Below you'll find the corresponding code for this x86 project:

.486
.model flat,stdcall
.stack 4096
ExitProcess proto, dwExitCode:dword

.code
main proc
    mov ah,0
    mov al,'6' ; AX = 0036h
    add al,'3' ; AX = 0069h                     ; Section 3.4.3.1 of Volume 1 of Intel's docs says the following regarding
                                                ; the AF (auxiliary flag):
                                                ;
                                                ; "Set if an arithmetic operation generates a carry or a borrow out of bit 3
                                                ;  of the result; cleared otherwise.
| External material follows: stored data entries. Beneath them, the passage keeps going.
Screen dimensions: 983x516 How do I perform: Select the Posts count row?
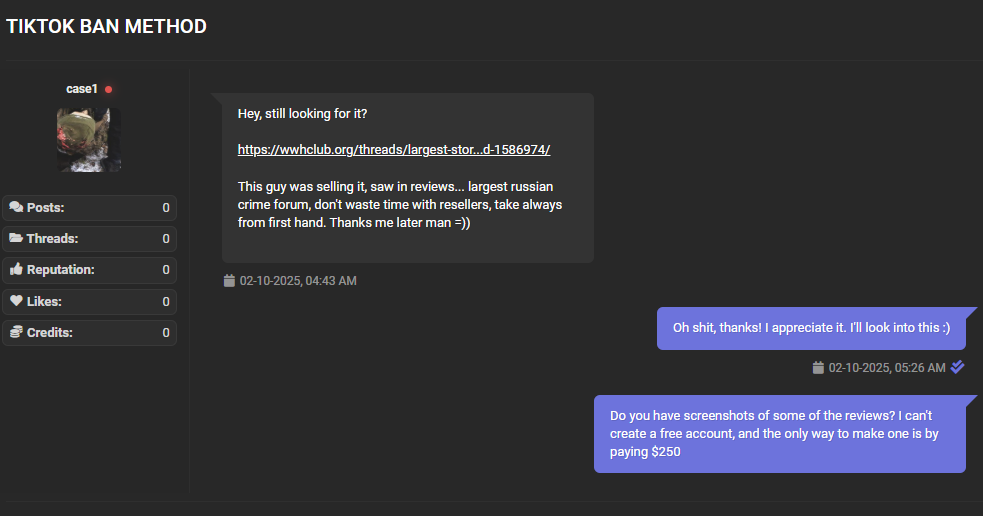coord(90,208)
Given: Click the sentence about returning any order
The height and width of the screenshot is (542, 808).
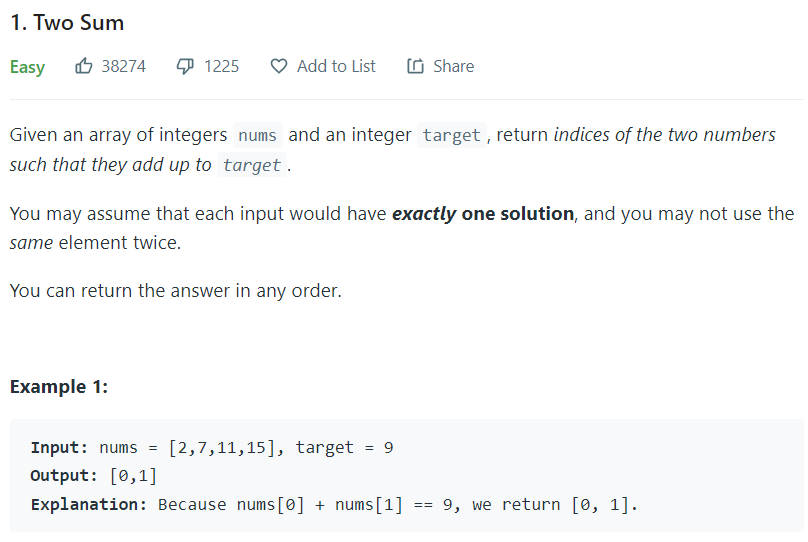Looking at the screenshot, I should pos(176,291).
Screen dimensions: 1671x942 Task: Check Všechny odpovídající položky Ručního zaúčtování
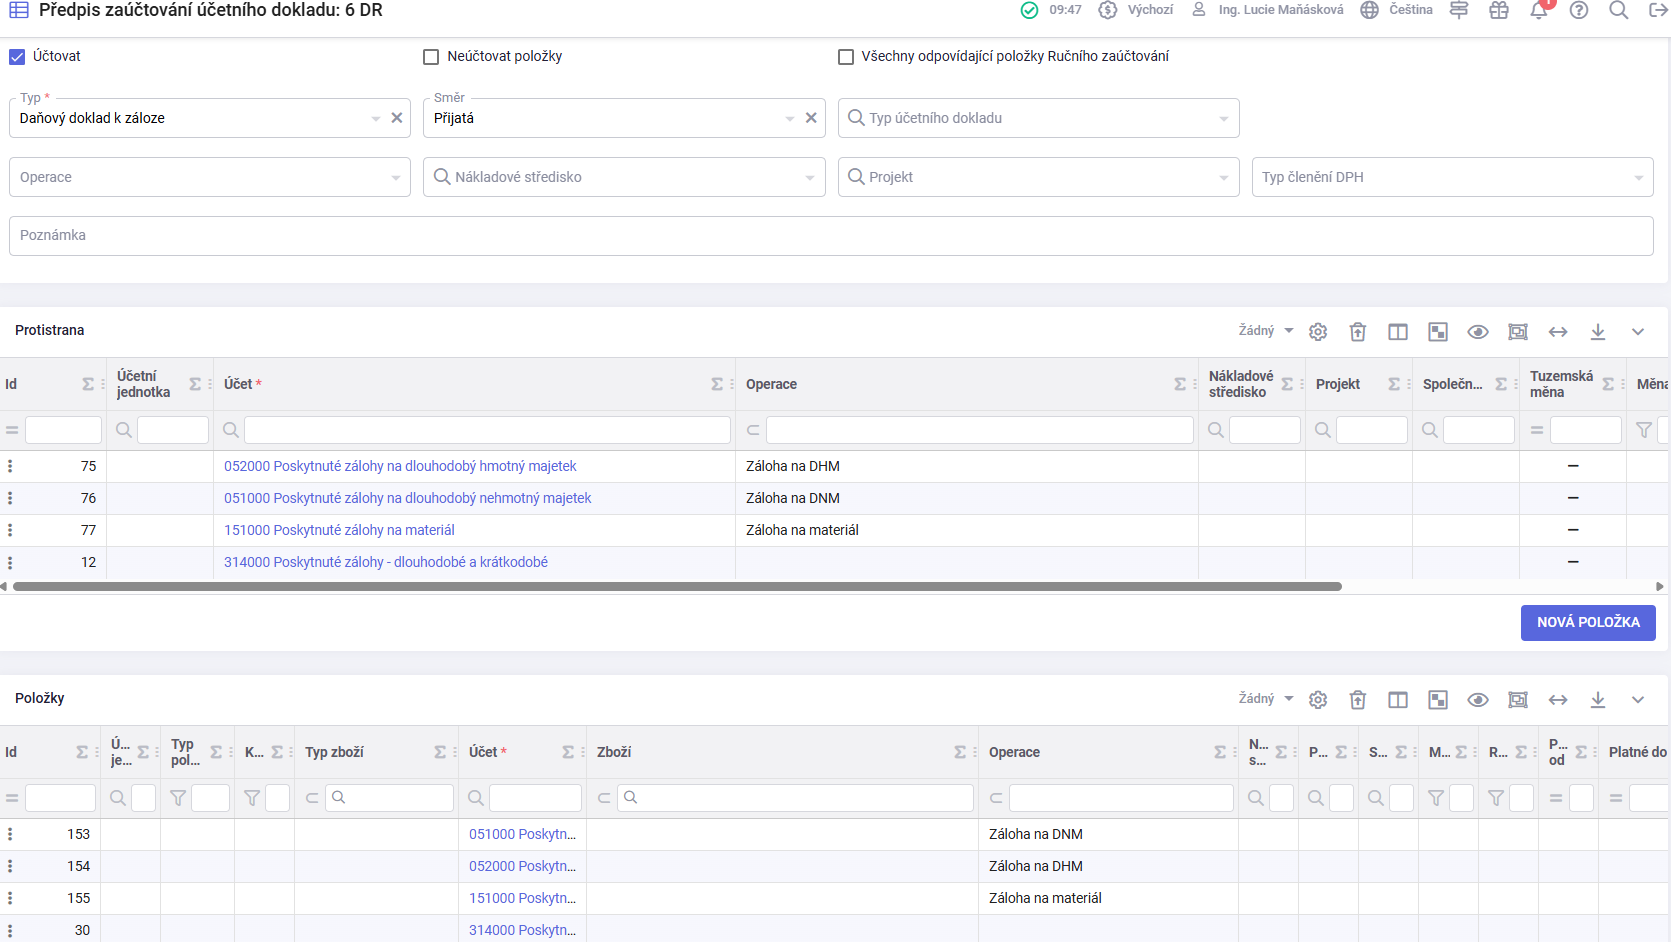[846, 57]
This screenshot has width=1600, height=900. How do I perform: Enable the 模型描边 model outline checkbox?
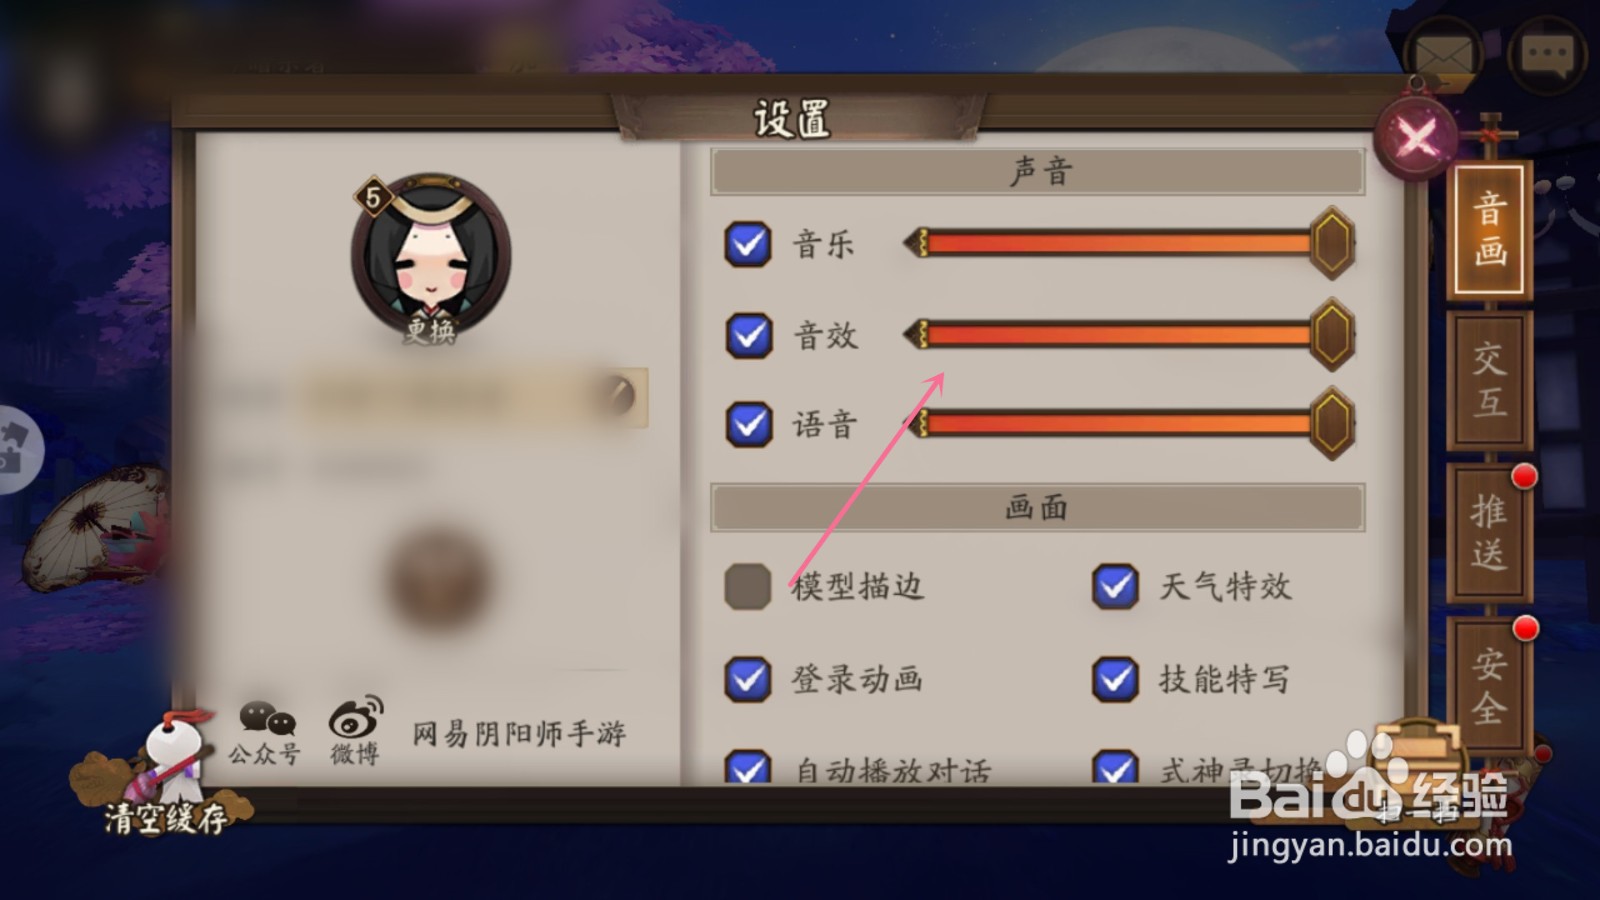pyautogui.click(x=747, y=586)
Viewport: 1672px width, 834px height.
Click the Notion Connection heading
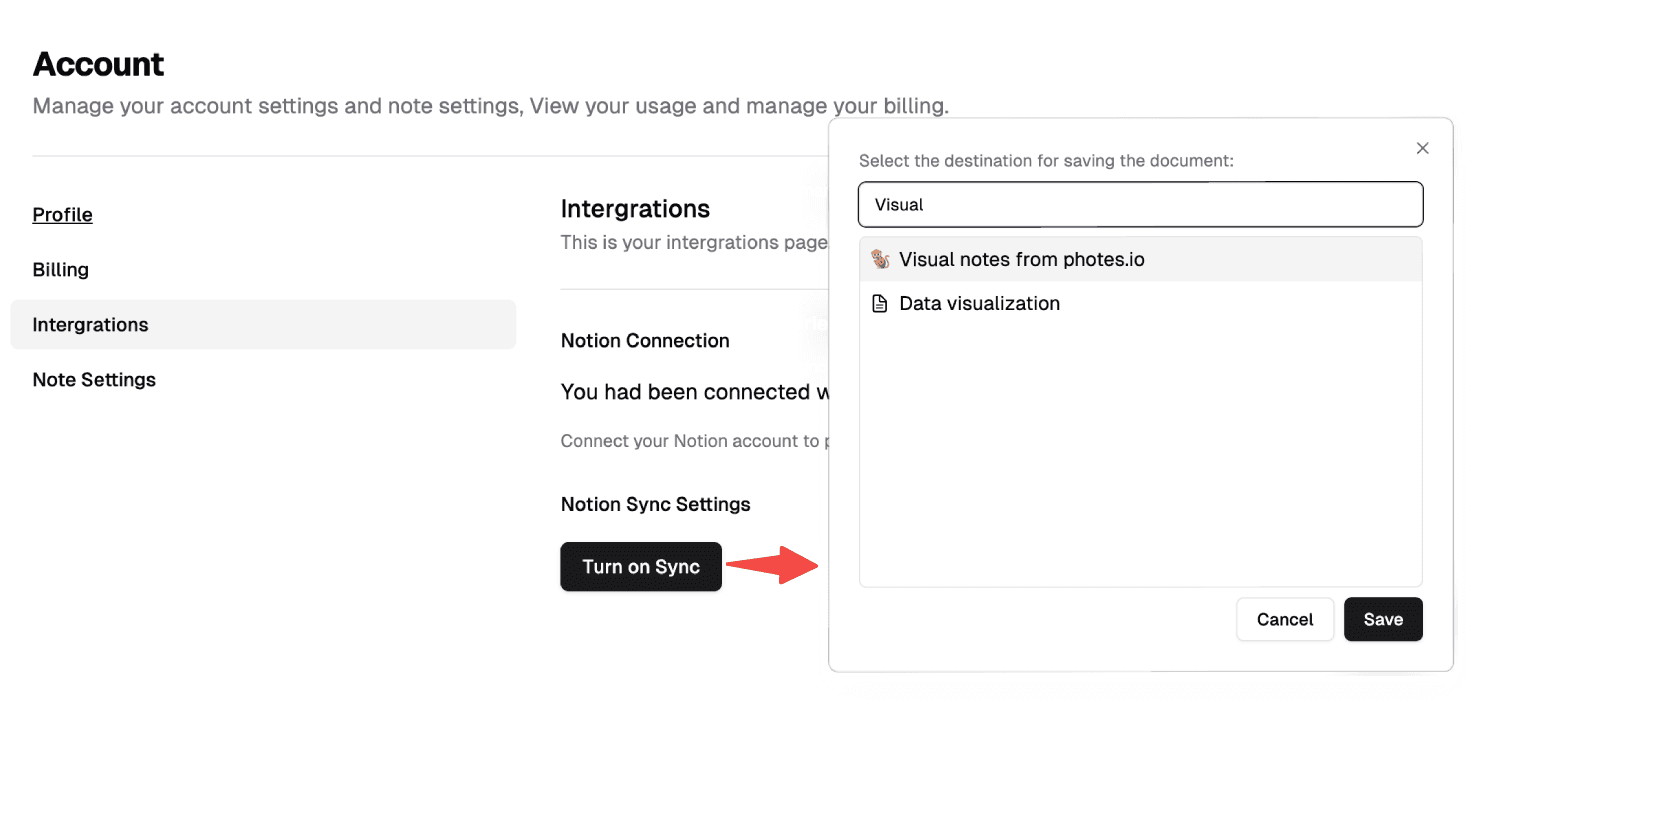[645, 340]
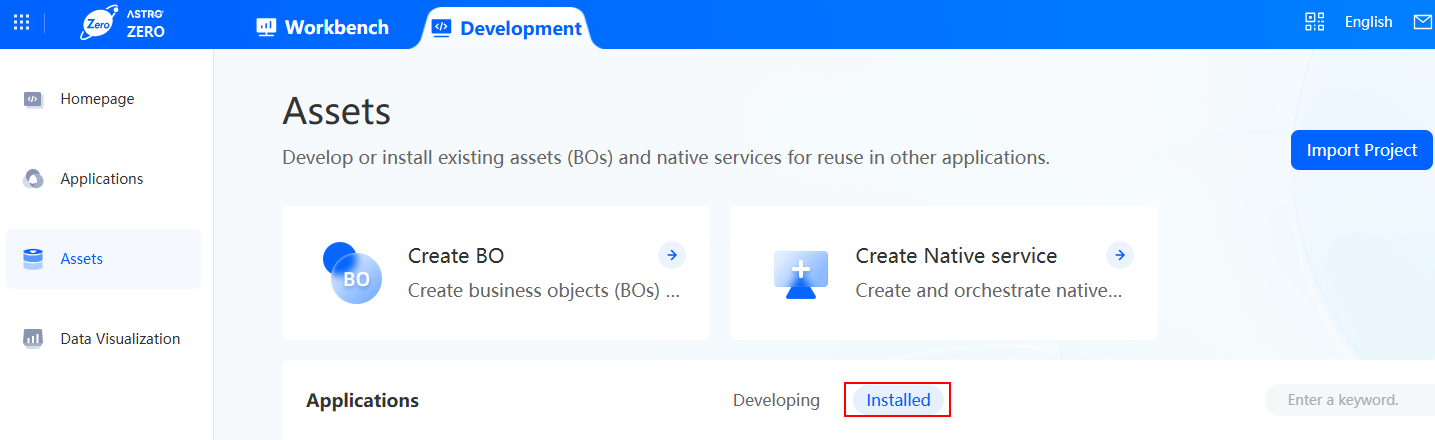The image size is (1435, 440).
Task: Select the Development tab
Action: [x=506, y=28]
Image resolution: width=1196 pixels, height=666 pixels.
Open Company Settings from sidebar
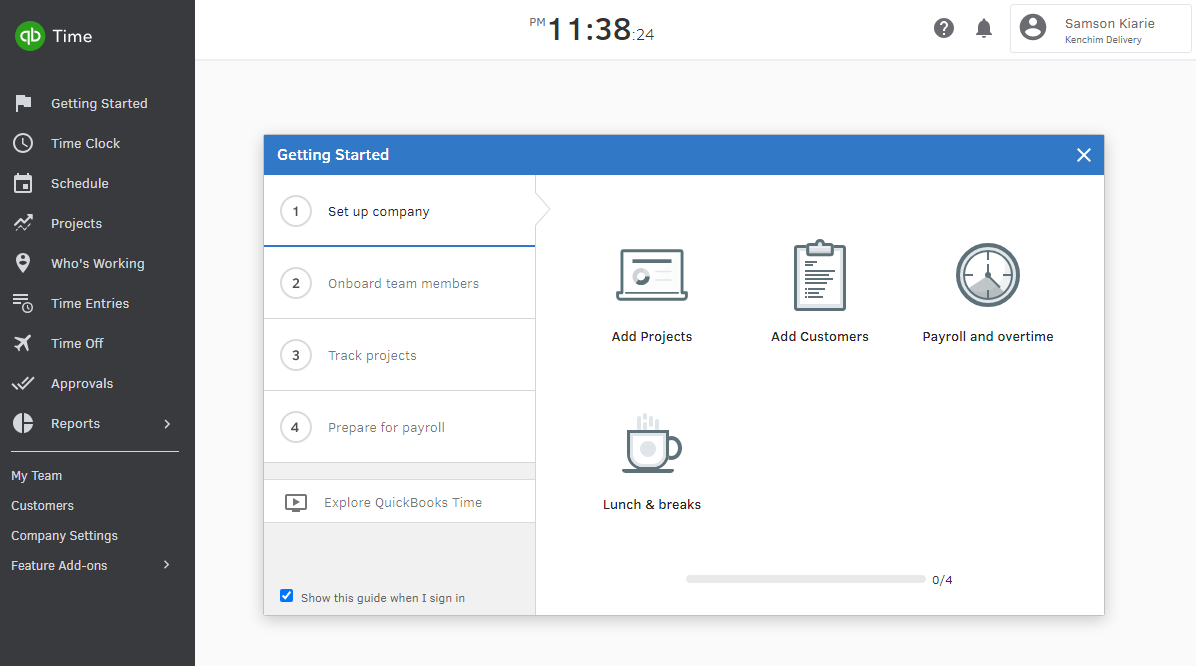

This flag is used in binary-coded
                                                ;  decimal (BCD) arithmetic."
                                                ;
                                                ; Shouldn't the instruction above (add al, '3') set the AF flag to 1?
                                                ; If we look at the corresponding bits affected by this instruction we have:
                                                ;
                                                ;       7654 3210 >> Bit numbers
                                                ;       ---- ----
                                                ; 36h   0011 0110
                                                ; 33h   0011 0011
                                                ; AL    0110 1001   which shows that bit 3 had a carry from bit 2. Therefore,
                                                ;                   bit number 4 in the EFLAGS register (AF flag) should be
                                                ;                   set to 1. But that's not what the EFL shows below in the
                                                ;                   Registers window.
                                                ;
                                                ; What am I missing?

    aaa ; AX = 0069h (ASCII adjust result)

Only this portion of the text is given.